Un vent brûlant empli de poussière soufflait sur Dzwoha. Le sable s’insinuait partout, il grattait et détériorait vêtements, corps et humeur. Moi, il ne me gênait pas. J’étais capable de m’habituer à peu près à tout. N’avais-je pas vécu sous terre pendant des centaines de cycles ?
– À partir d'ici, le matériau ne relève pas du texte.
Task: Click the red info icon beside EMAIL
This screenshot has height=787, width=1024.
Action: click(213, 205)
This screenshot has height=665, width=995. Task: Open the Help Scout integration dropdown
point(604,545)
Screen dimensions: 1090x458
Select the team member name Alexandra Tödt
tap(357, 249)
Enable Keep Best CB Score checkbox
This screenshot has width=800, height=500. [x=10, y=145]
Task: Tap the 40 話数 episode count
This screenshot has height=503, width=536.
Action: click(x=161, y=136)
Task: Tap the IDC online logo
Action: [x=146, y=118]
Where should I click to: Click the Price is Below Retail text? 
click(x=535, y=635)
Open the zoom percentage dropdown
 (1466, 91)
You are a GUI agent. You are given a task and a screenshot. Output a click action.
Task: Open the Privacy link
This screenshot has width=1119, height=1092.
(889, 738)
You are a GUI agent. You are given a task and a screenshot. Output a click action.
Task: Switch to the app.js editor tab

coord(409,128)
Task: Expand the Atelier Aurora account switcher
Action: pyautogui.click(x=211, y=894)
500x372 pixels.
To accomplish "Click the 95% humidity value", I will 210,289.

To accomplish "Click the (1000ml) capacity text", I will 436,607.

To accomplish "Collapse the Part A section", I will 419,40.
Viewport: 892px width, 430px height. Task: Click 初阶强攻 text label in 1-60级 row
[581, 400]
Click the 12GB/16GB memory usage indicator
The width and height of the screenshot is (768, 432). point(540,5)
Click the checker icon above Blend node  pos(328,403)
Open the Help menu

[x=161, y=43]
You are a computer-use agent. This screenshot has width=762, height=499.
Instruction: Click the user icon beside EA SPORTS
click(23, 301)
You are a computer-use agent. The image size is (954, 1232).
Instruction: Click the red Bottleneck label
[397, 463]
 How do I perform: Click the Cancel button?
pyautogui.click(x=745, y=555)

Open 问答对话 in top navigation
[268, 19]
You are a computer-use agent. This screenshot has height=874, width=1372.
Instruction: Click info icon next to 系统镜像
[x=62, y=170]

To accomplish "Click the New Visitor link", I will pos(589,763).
Derrière moi, les jeunes étaient silencieux, graves. Notre arrivée datait de quelques mois et, déjà, nous avions rallié le groupe des marginaux. Le nom avait été choisi en hommage à l’Insurrection et à la réussite de leur manœuvre pour renverser le Conseil. Cependant, contrairement à elleux, nous étions unis sous une bannière, un leader, et n’avions pas de vision édulcorée de la réalité. Nous étions vrais, fidèles à nos sentiments, et nous comptions bien prendre notre revanche sur les conseillers.

Dans la petite salle en haut de la tour se déroulait une réunion comme nous en avions chaque semaine. Nous étions peu nombreux – même si notre nombre ne faisait que croître – car ce n’était pas toujours les mêmes personnes qui venaient.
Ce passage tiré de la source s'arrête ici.